Foto: APA/dpa/Jens Büttner

Wien - "Im Pflegeheim", sagt Frau C.*, "da würde ich aus dem Bett gar nicht mehr herauskommen." Also versucht sie, allein in ihrer Wohnung zurechtzukommen - trotz des Muskelschwundes, der ihr das Gehen schwermacht. Mit Schienen an den Beinen und einem Wagerl bewegt sich die 85-jährige Wienerin durch ihre Wohnung.
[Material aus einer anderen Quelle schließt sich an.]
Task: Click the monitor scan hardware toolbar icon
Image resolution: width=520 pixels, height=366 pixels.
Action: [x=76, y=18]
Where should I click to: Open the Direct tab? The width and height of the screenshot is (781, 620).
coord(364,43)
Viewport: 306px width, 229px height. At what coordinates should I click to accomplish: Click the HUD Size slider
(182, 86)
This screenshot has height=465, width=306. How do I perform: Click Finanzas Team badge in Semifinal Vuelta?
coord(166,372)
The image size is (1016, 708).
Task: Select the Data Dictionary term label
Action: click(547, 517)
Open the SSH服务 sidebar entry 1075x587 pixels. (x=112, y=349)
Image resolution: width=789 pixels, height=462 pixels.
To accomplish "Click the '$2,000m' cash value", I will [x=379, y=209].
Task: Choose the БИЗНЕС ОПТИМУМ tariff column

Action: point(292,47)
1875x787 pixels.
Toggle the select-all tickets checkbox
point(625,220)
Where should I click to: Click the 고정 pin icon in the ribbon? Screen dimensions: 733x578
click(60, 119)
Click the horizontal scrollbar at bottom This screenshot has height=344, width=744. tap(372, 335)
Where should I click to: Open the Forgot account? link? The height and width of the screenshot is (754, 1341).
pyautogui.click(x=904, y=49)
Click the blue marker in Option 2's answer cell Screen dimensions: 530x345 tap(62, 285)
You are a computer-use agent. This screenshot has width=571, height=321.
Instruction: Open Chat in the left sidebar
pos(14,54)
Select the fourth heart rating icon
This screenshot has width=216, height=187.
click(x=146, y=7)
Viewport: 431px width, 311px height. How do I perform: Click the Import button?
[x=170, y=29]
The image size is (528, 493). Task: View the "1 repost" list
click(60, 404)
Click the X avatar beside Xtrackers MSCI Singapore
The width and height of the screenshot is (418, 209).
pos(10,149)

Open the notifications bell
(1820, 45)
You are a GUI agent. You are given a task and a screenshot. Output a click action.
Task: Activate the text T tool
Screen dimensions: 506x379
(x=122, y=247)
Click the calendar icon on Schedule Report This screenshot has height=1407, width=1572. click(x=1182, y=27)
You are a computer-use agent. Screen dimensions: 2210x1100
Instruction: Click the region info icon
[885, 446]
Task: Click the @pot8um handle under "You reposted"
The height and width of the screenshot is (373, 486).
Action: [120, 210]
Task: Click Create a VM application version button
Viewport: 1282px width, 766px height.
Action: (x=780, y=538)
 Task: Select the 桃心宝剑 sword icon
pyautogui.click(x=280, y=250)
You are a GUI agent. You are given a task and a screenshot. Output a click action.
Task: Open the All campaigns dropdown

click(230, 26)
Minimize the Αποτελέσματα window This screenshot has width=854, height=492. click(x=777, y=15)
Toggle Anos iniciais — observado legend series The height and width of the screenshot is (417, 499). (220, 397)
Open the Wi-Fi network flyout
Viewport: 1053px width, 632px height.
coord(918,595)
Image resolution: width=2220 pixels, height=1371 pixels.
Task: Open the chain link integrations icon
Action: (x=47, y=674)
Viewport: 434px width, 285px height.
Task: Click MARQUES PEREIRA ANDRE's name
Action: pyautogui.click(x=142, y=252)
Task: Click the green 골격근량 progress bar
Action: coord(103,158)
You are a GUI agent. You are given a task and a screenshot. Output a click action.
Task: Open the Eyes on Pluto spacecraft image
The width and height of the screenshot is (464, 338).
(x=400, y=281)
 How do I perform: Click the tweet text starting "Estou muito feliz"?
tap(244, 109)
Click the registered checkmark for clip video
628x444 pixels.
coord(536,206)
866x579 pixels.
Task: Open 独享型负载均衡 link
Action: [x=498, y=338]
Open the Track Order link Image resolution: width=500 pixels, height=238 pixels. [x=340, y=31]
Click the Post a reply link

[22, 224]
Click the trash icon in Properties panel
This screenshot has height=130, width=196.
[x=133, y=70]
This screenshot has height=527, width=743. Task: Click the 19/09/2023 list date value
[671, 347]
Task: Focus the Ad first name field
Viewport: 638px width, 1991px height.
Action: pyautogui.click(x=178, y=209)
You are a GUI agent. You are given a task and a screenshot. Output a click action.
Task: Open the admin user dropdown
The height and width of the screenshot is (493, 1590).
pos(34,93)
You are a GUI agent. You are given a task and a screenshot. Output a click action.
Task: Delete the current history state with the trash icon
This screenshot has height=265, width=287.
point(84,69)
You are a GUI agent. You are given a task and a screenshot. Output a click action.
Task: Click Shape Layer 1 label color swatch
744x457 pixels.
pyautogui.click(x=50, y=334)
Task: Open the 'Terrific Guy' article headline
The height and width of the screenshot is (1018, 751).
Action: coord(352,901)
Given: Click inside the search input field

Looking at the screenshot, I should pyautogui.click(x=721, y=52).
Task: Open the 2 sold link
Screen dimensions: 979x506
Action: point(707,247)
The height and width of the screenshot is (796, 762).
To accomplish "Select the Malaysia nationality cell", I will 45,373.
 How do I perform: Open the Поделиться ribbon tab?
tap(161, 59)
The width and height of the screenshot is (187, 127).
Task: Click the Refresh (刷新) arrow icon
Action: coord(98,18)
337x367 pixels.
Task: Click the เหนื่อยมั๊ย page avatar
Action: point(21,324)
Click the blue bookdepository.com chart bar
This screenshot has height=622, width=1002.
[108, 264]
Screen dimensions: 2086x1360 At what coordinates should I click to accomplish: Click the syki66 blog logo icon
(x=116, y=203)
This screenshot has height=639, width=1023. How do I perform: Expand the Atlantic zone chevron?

Alle paar Monate stürzt sie dabei: "Dann liege ich wie ein Marienkäfer auf dem Rücken und komme einfach nicht mehr auf."

Für solche Fälle trägt Frau C. ein Heimnotruf-Armband des Samariterbunds (ASBÖ) am Handgelenk. 26,10 Euro bezahlt sie monatlich dafür, dass per Knopfdruck jederzeit die Helfer ins Haus kommen. Meist genügt es, wenn sie Frau C. einfach wieder aufsetzen. Die Frage der Einsatzkräfte, ob man sie denn ins Krankenhaus bringen soll, verneint die 85-Jährige fast immer.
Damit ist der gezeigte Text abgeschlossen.